REQUEST >> Format the lines of the entries below as a Markdown table with the columns Row and Text, numbering each line and omitting blank lines. Leave the pictures out of the table.

-------- INPUT FOR THIS TASK --------

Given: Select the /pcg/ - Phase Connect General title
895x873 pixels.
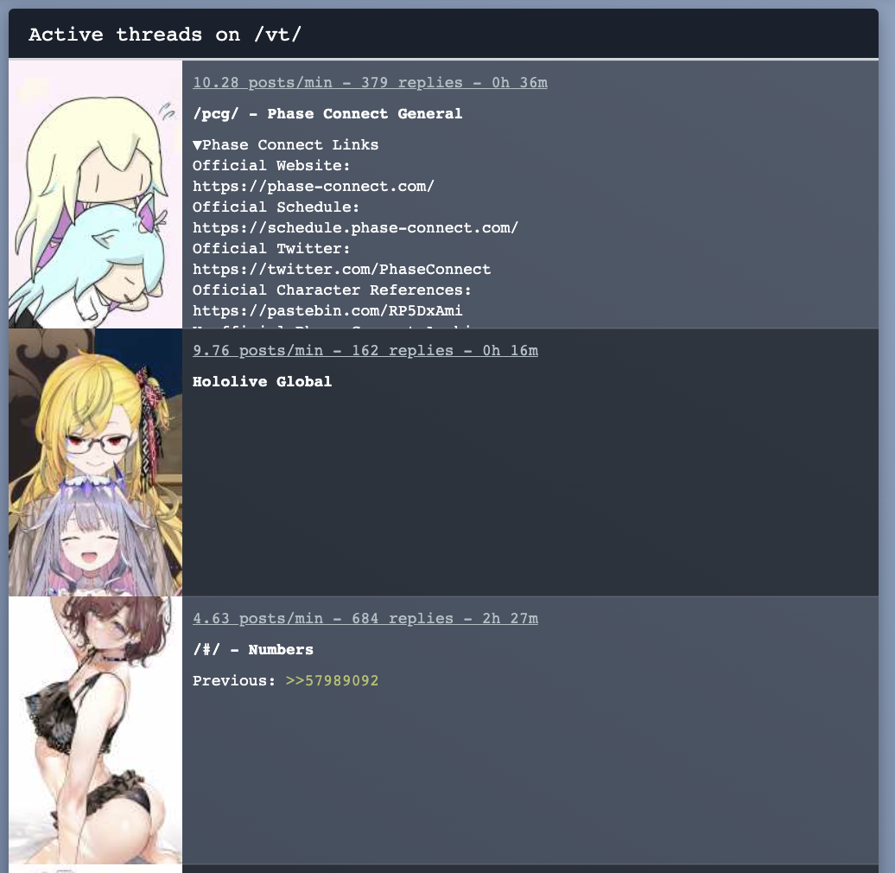Looking at the screenshot, I should tap(327, 113).
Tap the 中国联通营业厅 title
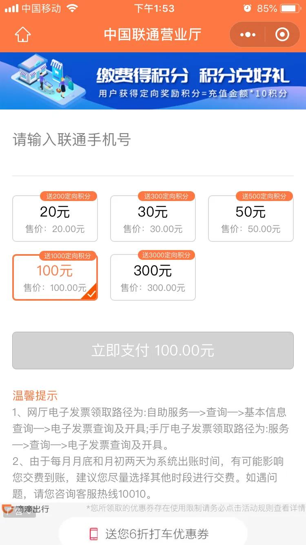Image resolution: width=306 pixels, height=545 pixels. pos(153,35)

--------

PROBLEM SOLUTION >>
| Row | Text |
|---|---|
| 1 | Given: Select the /pcg/ - Phase Connect General title |
| 2 | 895x873 pixels. |
| 3 | Looking at the screenshot, I should tap(327, 113). |
| 4 | Tap the 中国联通营业厅 title |
| 5 | Image resolution: width=306 pixels, height=545 pixels. pos(153,35) |